Menyegarkan Kembali Haji Mabrur, Begini Konsepnya

Kajian haji mabrur (dok)
banner 400x400

Jakarta, Hajinews.id,- Haji mabrur yang menjadi cita-cita seluruh jamaah haji tidak hanya dapat dilihat dari aspek spiritualitasnya saja, melainkan juga aspek lain, seperti sosial ekonomi dan budaya. Hal ini karena ibadah haji melingkupi banyak dimensi yang dengannya akan menjadi insan yang kaaffah dalam menjalankan kehidupan spiritual dan sosialnya.

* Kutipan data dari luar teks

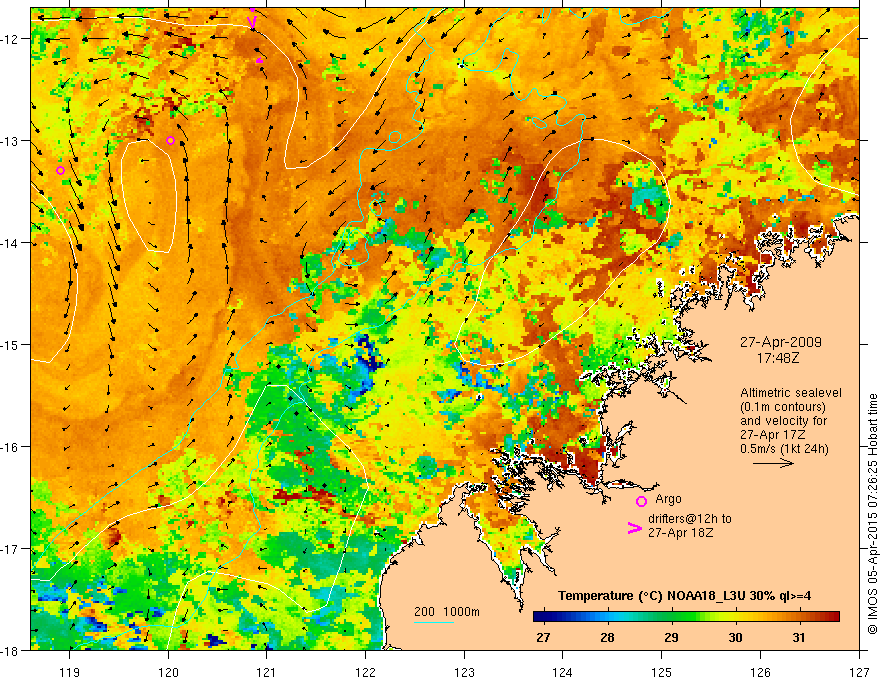Screen dimensions: 880x680
Task: Click the magenta drifter V marker at top edge
Action: point(253,21)
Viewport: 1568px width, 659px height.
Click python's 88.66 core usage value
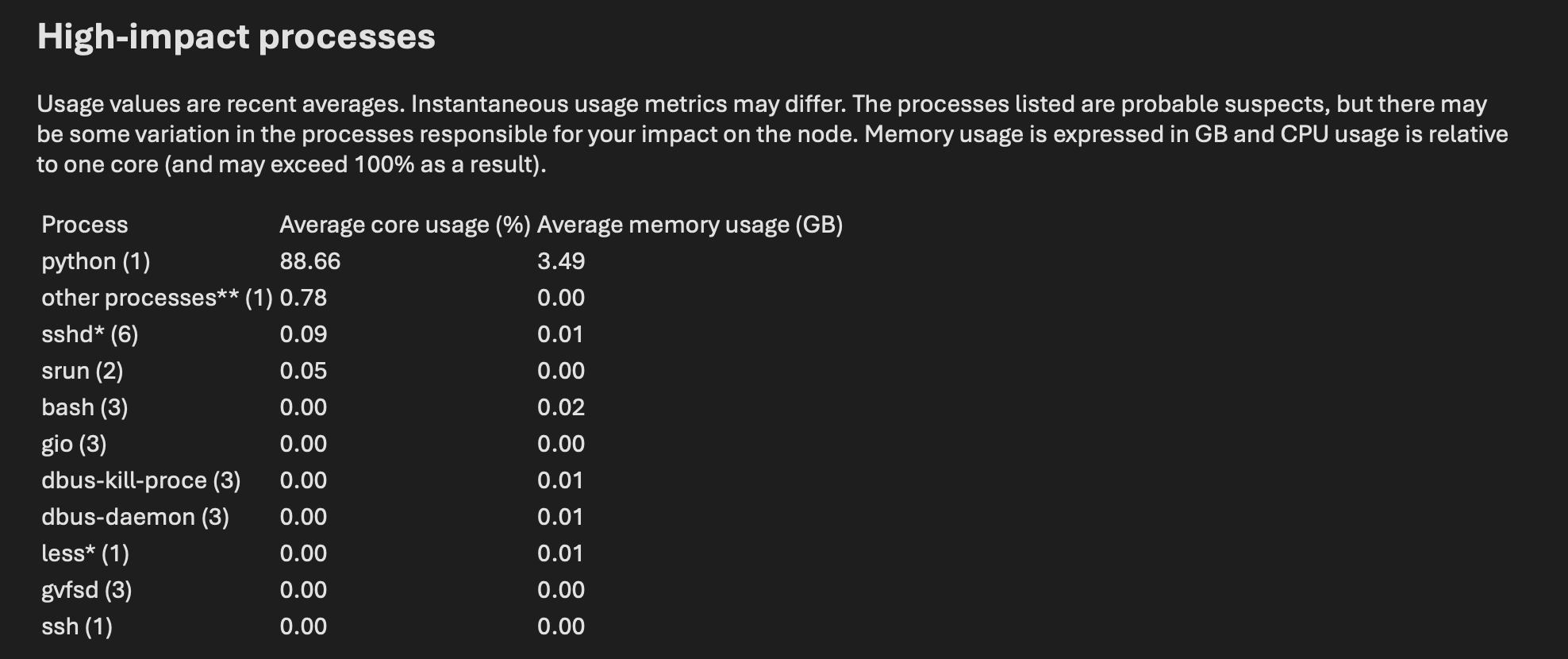coord(309,261)
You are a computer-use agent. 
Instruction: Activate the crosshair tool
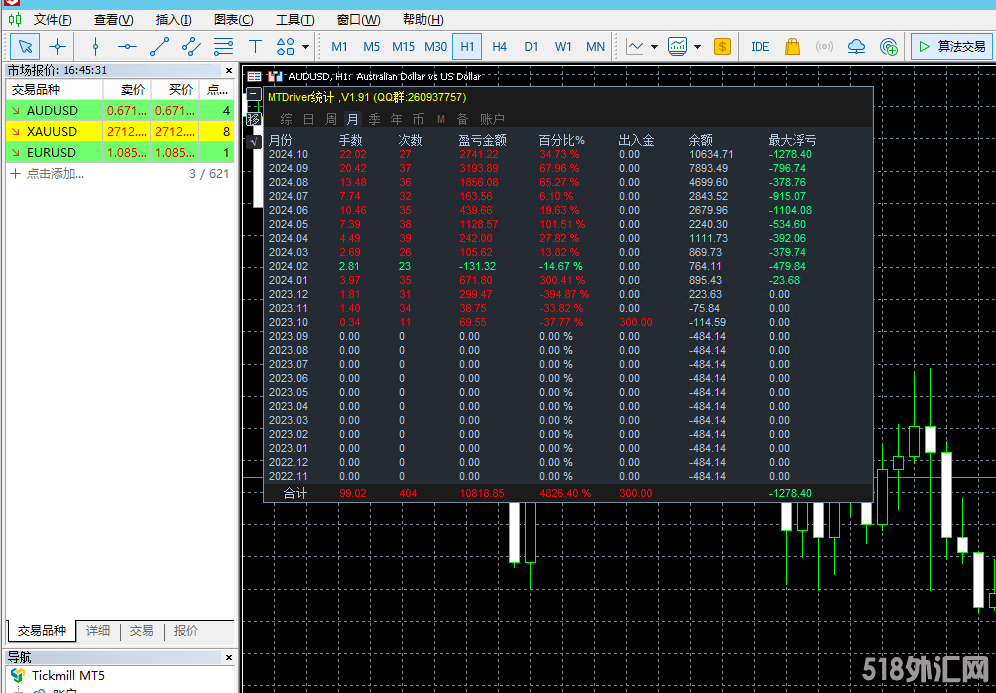pos(58,46)
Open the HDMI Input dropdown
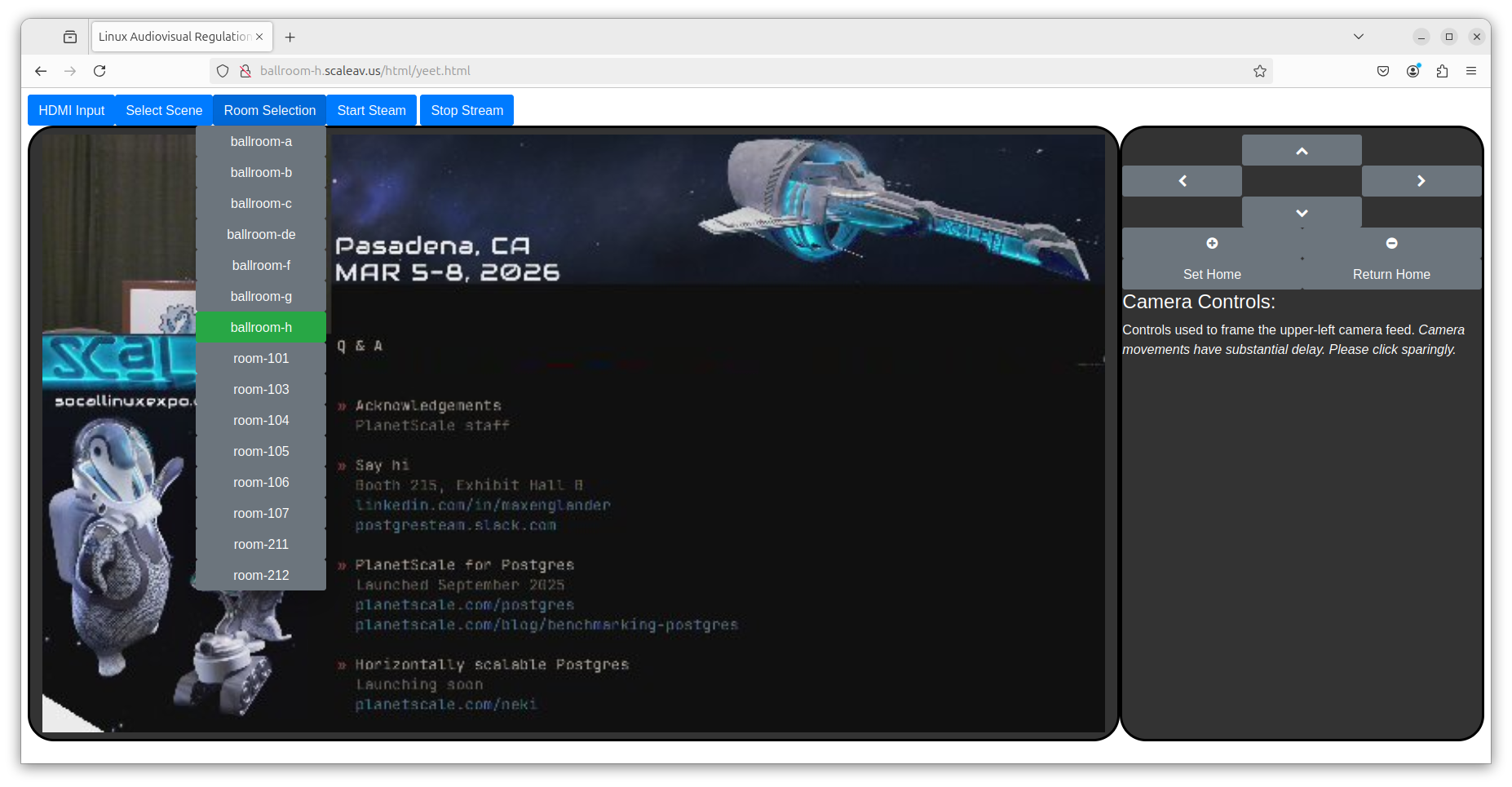 click(x=72, y=111)
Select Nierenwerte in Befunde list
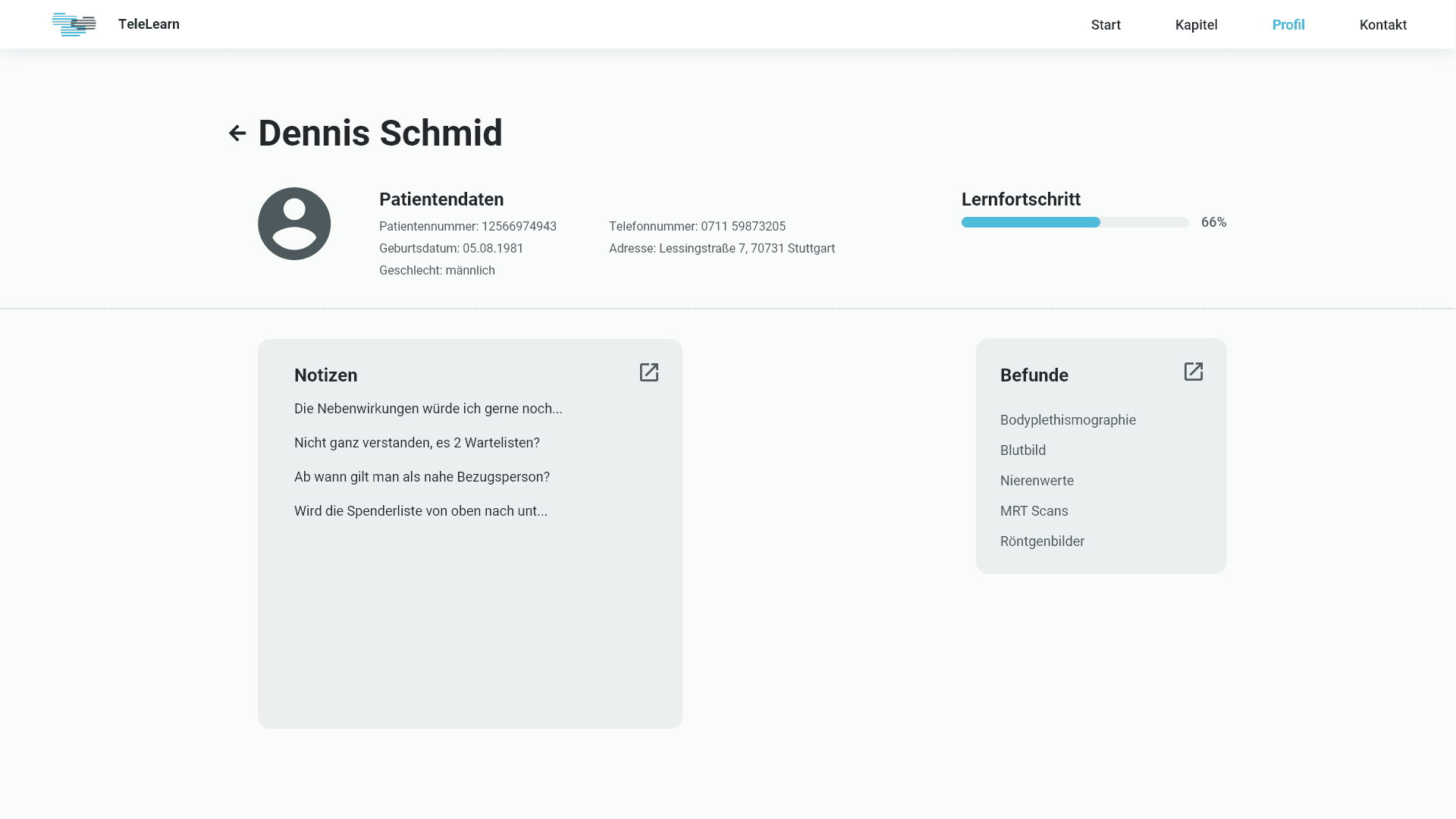The width and height of the screenshot is (1456, 819). pos(1037,481)
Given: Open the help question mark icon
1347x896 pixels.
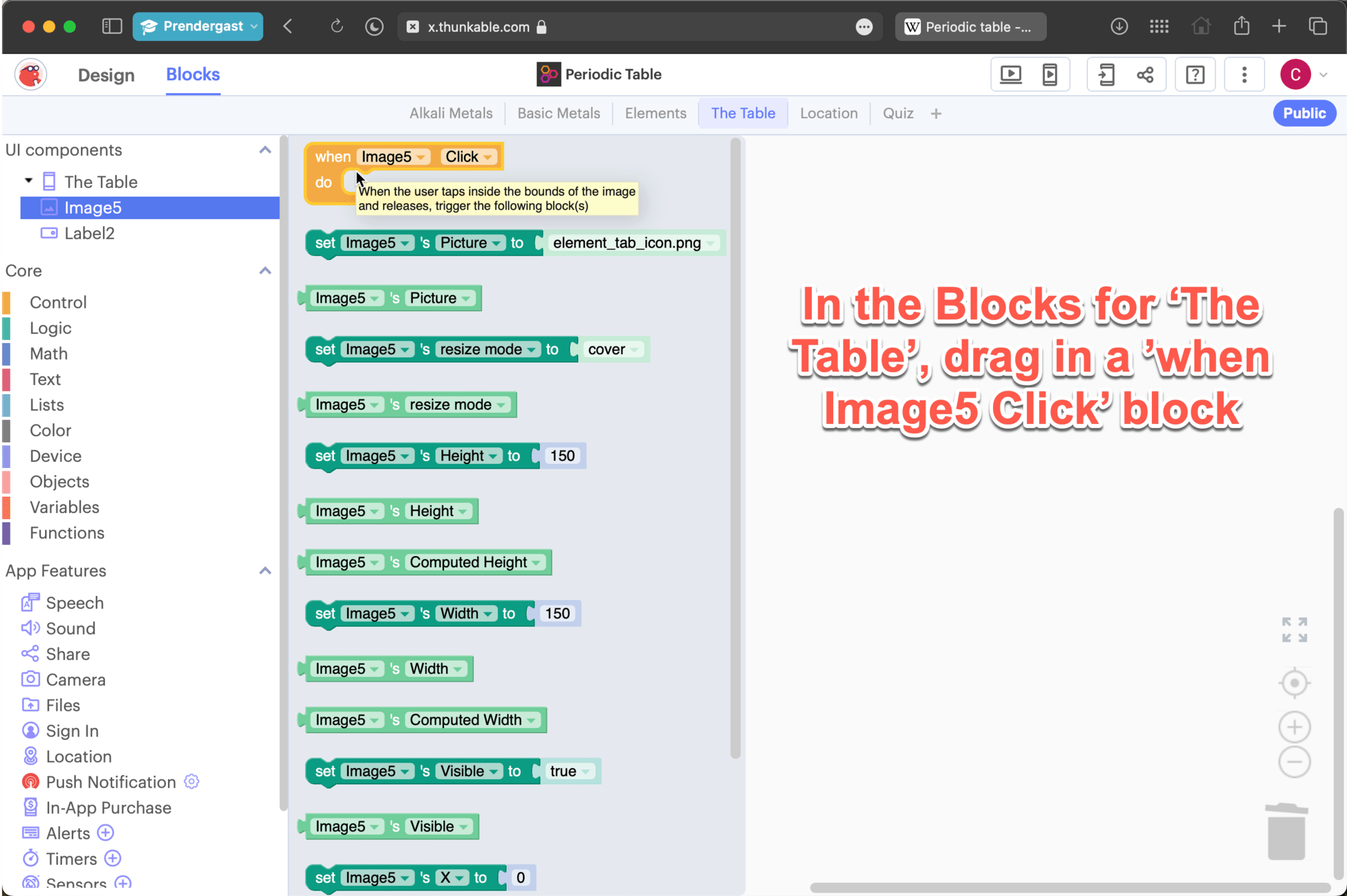Looking at the screenshot, I should coord(1195,74).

Demikian antara lain pokok-pokok penyampaian materi yang disampaikan Guru Besar UIN Syarif Hidayatullah Jakarta yang juga Ketua PP IPHI, Prof. Dr. H. Abudin Nata, MA, dalam kajian “Menyegarkan Kembali Konsep Haji Mabrur” di Aula IPHI Jl. Matraman Jakarta (30/12/2021). Kajian yang dipandu Syaefurrahman Albanjary ini diikuti juga secara daring seluruh Indonesia.

Bacaan Lainnya
banner 400x400

“Ibadah haji merupakan ibadah yang memiliki dua dimensi, yakni dimensi batiniah dan spiritual, serta dimensi eskatologis filosofis. “Di dalam dimensi batiniah dan spiritual inilah haji mabrur masuk ke dalam bagiannya,” kata Abudin Nata.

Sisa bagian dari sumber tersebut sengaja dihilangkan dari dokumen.